According to news agency Reuters, around ten member states have prepared a draft letter asking the European Commission to propose the cap on all wholesale gas transactions during a meeting of energy ministers on Friday 30 September. While the letter has not yet been published, and could still be subject to change, it suggests that the current measures undertaken by the EU are not going to be sufficient to protect consumers and industries.
Belgium, Italy, Poland, Malta and Greece are supporting this proposal, while opponents to the idea of capping energy prices in the entirety of the EU feature Germany, the Netherlands and Denmark, Reuters reports. The latter argue that such a measure could endanger the security of gas supply by undermining the EU's ability to get gas deliveries during the winter. But, supporters of the idea say that a proposal could be designed in a way that doesn’t endanger the supply.
Delano has reached out the Luxembourg’s ministry of energy for comment on the country’s position but has not received an answer at the time of publication. However, in what prime minister Xavier Bettel (DP) called a “historic agreement” that will cost the state over €1bn, the government and social partners agreed to cap the price of gas at 15% above the current rate while electricity prices will be frozen completely.

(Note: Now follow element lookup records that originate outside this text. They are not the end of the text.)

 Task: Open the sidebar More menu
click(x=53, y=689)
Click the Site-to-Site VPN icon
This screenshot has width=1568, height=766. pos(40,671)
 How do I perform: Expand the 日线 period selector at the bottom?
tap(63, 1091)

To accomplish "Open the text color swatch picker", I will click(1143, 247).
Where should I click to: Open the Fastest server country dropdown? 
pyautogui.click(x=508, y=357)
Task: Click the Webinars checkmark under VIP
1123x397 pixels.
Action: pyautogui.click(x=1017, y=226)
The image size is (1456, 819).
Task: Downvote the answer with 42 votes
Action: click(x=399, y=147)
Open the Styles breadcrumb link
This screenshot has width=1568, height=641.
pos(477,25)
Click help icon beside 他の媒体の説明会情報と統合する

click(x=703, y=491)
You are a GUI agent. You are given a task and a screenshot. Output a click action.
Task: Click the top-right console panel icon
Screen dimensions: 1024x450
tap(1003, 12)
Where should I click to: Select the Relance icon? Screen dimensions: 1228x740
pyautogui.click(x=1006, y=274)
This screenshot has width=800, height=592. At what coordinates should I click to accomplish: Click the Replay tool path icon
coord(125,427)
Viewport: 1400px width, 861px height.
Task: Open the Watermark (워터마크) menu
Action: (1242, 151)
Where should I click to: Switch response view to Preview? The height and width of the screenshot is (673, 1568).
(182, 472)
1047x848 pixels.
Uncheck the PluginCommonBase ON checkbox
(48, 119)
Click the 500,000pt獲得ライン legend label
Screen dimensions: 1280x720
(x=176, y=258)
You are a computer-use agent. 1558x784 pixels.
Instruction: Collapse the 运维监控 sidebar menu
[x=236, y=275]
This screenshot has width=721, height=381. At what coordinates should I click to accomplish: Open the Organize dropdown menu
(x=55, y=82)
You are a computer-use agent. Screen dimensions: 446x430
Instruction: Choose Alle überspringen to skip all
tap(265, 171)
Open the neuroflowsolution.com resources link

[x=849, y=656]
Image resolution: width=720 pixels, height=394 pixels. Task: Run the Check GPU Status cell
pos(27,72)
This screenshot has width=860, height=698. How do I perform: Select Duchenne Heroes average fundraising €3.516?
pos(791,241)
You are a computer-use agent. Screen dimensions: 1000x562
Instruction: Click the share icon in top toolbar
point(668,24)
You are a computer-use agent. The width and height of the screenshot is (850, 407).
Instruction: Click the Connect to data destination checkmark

Further solutions to help keep the EU’s economy afloat during the winter months will be discussed at the end of the week. Aside from setting up an EU-wide gas demand reduction plan--according to which member states should shave off 15% of their use during the upcoming six months--the Commission in mid-September sent out a few proposals. It proposed among others cutting energy consumption by at least 10% and a temporary revenue cap on ‘inframarginal' electricity producers like renewable energy producers as they have been generating exceptional revenues. In addition, it suggested a temporary solidarity contribution on excess profits coming from activities in the oil, gas, coal and refinery sectors.